Seeing as the game is called Hydrophobia, there is tons of water everywhere. How in the world the ship doesn’t sink with all this water is beyond me. The water looks fantastic, you can tell they put quite a bit of work into detailing the water and making the physics work properly. The sad thing is it seems they didn’t put any work into detailing near any other part of the game. Except for the explosive platform section at the end, everything looks terrible. It reminds me of an original Xbox game. Since the entire game is spent on this ship, you’re going to have to explore it constantly. This seems interesting but the downside is everything looks the same. You turn a corner and you swear you’ve seen that gray wall with the water seeping through around 100 times before. Then there’s that image of the M that is plastered on walls throughout the game. It’s like the developers took stickers from Little Big Planet and said “you should stick them here.”

For some odd reason, Hydrophobia has combat. I’ve played many terrible shooters on the Xbox 360 and this one is up there with the worst. It’s clunky and tacked-on. I really don’t how you mess up the simple formula of “aim and shoot” this bad. The sensitivity is out of control, it seems like it never really knows if you’re hitting the enemy or not, and once you do shoot the enemy, it takes around ten-fifteen shots (if you’re lucky) just to kill him, unless you’re lucky enough to have the enemy standing near an exploding canister or something of the sort.

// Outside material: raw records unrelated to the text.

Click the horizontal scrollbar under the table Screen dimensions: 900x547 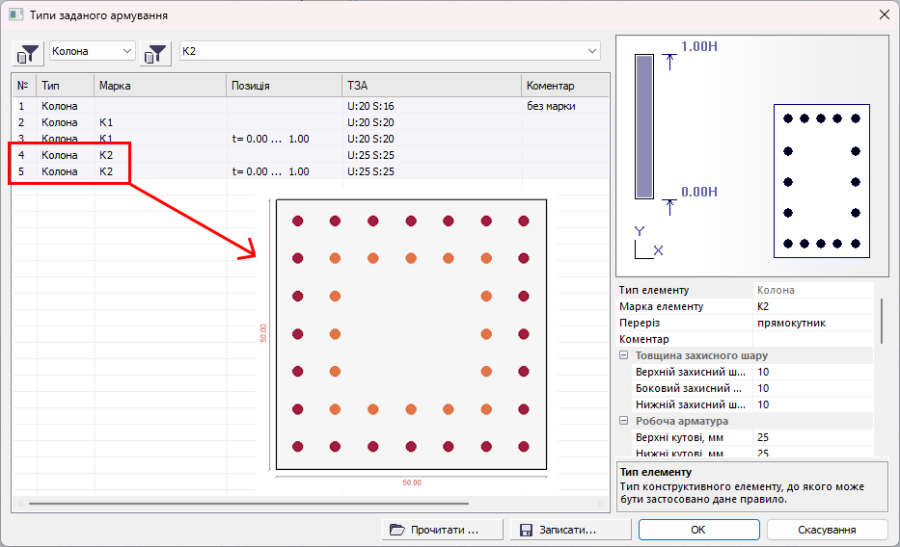click(300, 503)
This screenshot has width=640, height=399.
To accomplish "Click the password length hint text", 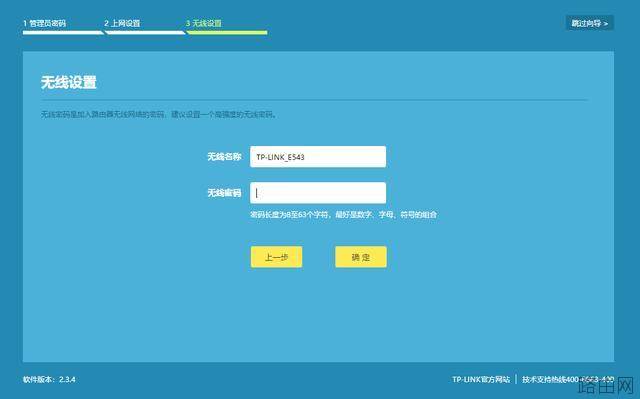I will coord(343,214).
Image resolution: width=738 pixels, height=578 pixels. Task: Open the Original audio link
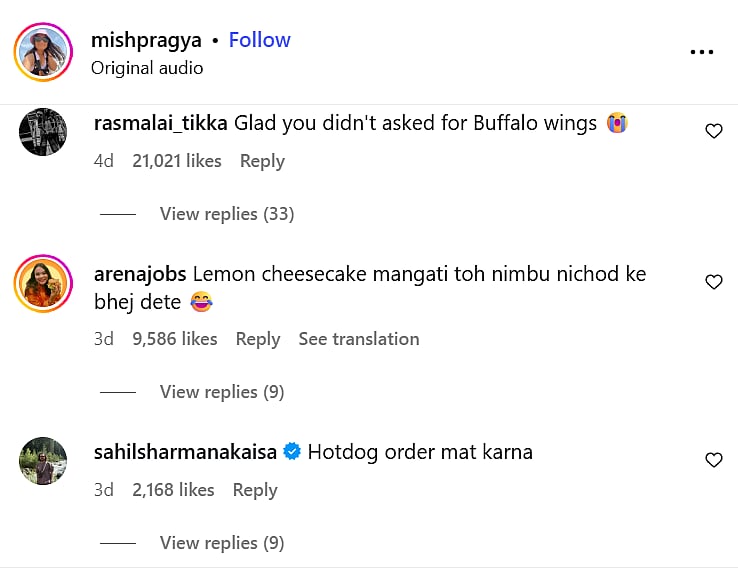(147, 68)
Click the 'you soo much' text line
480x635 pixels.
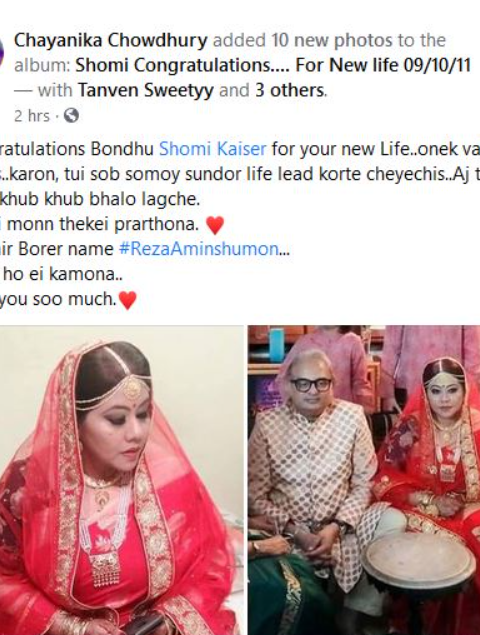point(59,299)
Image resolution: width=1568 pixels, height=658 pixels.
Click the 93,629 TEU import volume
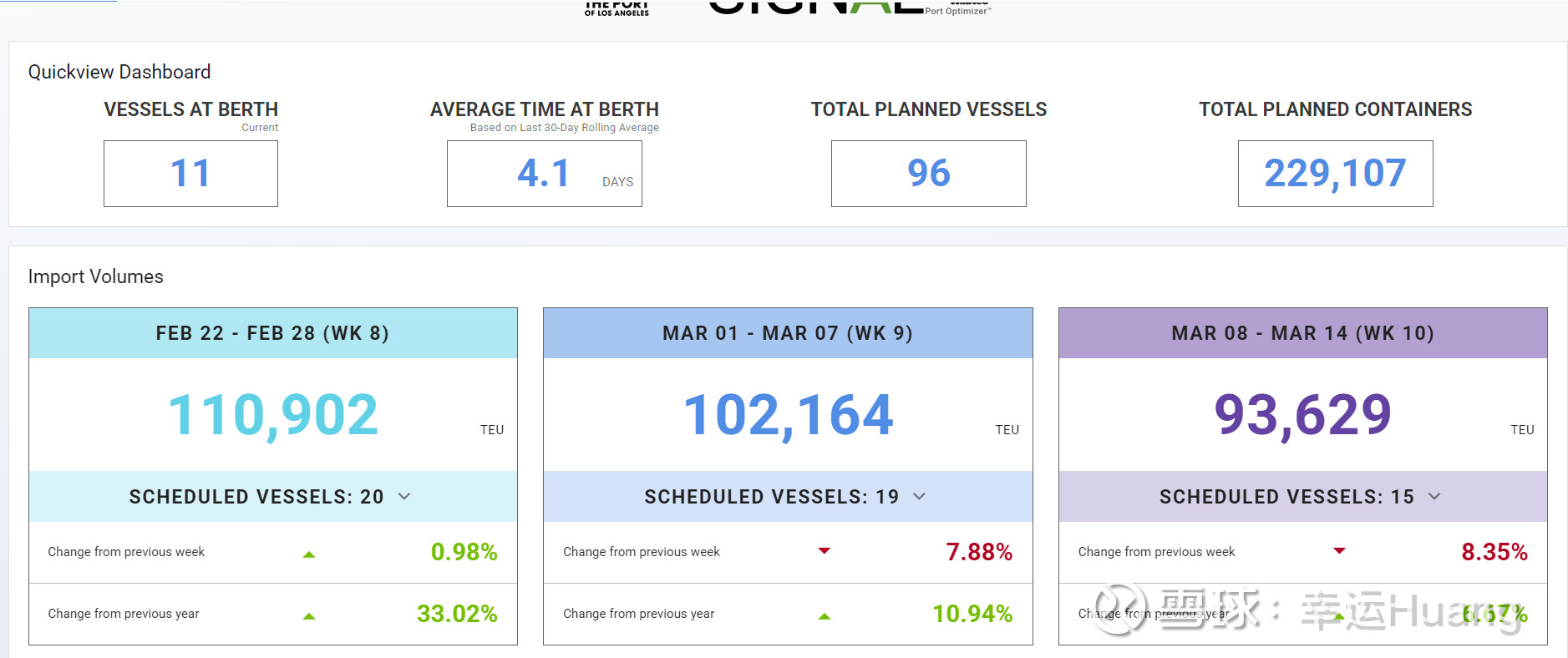click(x=1302, y=415)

Or possibly, he fell in water, and then you can run and stand on him until he drowns. Because that is always fun.

If you do love the combat though (God help you) then you’ll love the challenge room which unlocks after you beat the game. Challenge room is basically Horde Mode and Firefight but not fun. I popped myself into it for around five minutes then once I realized what it was, I bolted out of it.

Very rarely will I find this many bugs hidden (hidden really isn’t the word I’m looking for as the bugs are so prevalent, you’ll hit them when just jumping around). I’m not sure who was in charge of bug testing/fixing the bugs in this game but they should be fired immediately. The camera is mostly OK but I did run into a few instances where I would step into a corner and have the camera completely go nuts on me and start flipping around and around. On top of that, you can get to some places you’re not supposed to access by simply leaping close to a rail. Most of the time, no matter where you are, you just kind of float in the air and you’re able to walk as far as the rail takes you. This also happens on stairs, and pretty much any climbable object.

There are three acts in Hydrophobia (with the game lasting around six and a half hours) and with that few of acts, you’d expect some mission variety. I’m fairly certain that my objective throughout eighty percent of the game was “find the key, find the cipher, open door.” The entire act 2 featured around six or so sections where I had to repeat this. Finding the cipher consists of using a tool called the MAVI and following it against walls to see arrows which then lead to the ciphers. It sounds fairly simple but doing it over seven times in a row is repetitive and frustrating.

In the end, Hydrophobia is a barrage of disappointment. It has an interesting premise and the water looks good, apart from that, there’s not a positive thing about this game. From the beginning all the way to the lackluster and lazy ending, you’ll be underwhelmed with Hydrophobia.